When teachers create something, we do it to change the future - one child at a time.
Is it possible that as teachers, our highest calling is to create creators?

If creation is truly the way to impact the world, then we have no other choice.  We must model creation in our classroom, create experiences, and celebrate creativity.

But on that path, it is our duty to instill the values of what good creativity is.  We must not allow it to be diluted to the point that creation does not have an impact upon others.  We must teach creation, but also appropriate appreciation of worthy creations.

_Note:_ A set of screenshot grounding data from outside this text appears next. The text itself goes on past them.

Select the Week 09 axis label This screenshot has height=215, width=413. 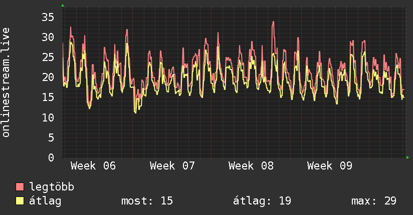point(329,166)
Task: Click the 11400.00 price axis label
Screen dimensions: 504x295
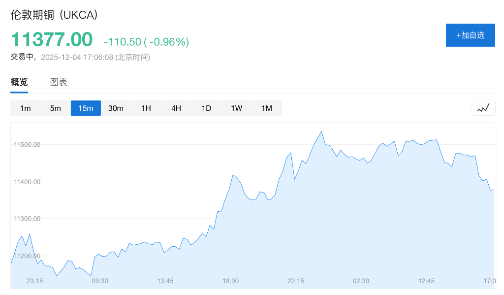Action: pyautogui.click(x=28, y=182)
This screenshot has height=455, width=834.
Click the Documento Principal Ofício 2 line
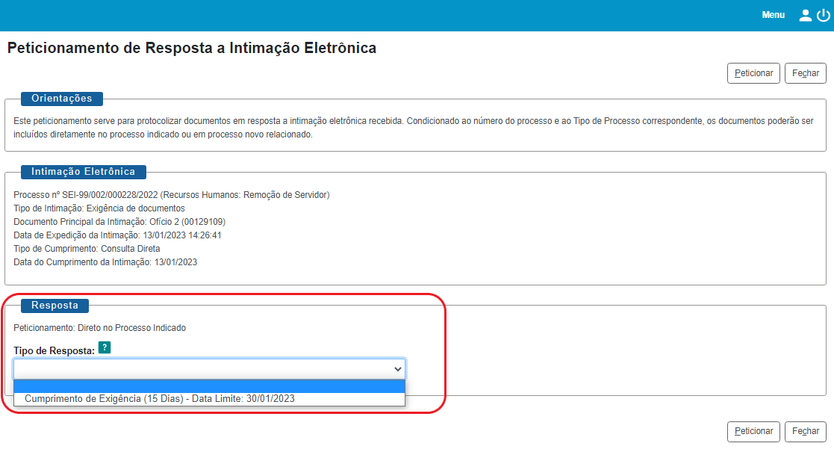tap(119, 222)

Making the choice to be a creator means you are making a choice to impact people beyond your own walls.  If you are going to make an impact, you need to make the choice to be a creator.


Sunday, April 21, 2013

Milwaukee Art Museum Connects

Milwaukee Art Museum from Flickr by Bryan Chang on 9/4/2010 The Milwaukee Art Museum is our #1 "go to" place as a family.  But it is also becoming the "go to" place in the Milwaukee area for discussions about revolutionizing education and 21st century learning.  The so-called "Calatrava effect" seems to beckon not only great artists, but also great educators in recent years.  But, great ideas do not come to take shelter under the wings of the Calatrava.  Rather, they come to take flight.

On April 20, the art museum hosted a conference called MAM Connects: Creativity, Connectivity, and Student-Generated Content.  Chelsea Kelley, the museum's manager of digital learning brought together over 200 educators along with three keynote speakers: Logan Smalley (director of TED-Ed), Rushton Hurley (direction of Next Vista for Learning), and the director of the Milwaukee Art Museum, Dan Keegan.  The conference was presented FREE with the support of Kohl's Cares.  I was one of the teacher leaders who led a small-group breakout session after the keynotes.  The twitter hashtag for the conference was #mamconnects.

Some of the great ideas and questions that came out of Saturday's conference included:

How do we make problems portable?  Both Mr. Smalley & Mr. Hurley believe video is a prime way that students can make their problems portable, and since video elicits an emotional response, it also can make our solutions portable.  This is essential if we want students to succeed beyond the walls of our classrooms.

Do we celebrate creativity in our classroom?  Truly celebrate?  Sometimes creativity results in an answer that we never expected, and that can be scary as a teacher.

Do we create experiences, or are we merely curating knowledge?  Humans crave experiences.  We use knowledge to create new experiences.  Are we participants or spectators?  Dan Keegan, the director of the Milwaukee Art Museum is the most eloquent arts advocate I have ever heard, and he believes the mission of community museums have always been to create experiences.  Perhaps the transition we are going through in education is much the same.

How do we balance process with product?  Especially if you are an elementary teacher, the process of creation in not only messy, but time-consuming.  We need to strike a balance that works for all involved.

How do we hold high standards for creation as more and more students become "creators"?  It used to be that few students reached that top level of Bloom's taxonomy.  But as creation becomes more of a norm in education, how do we ensure that it does not become diluted?

Who are the "educators" in your classroom?  Students have so much to offer - to each other and to us, the traditional "educators".

Thanks again to everyone who helped make this great conference possible!  I look forward to more great discussions about education at the Milwaukee Art Museum.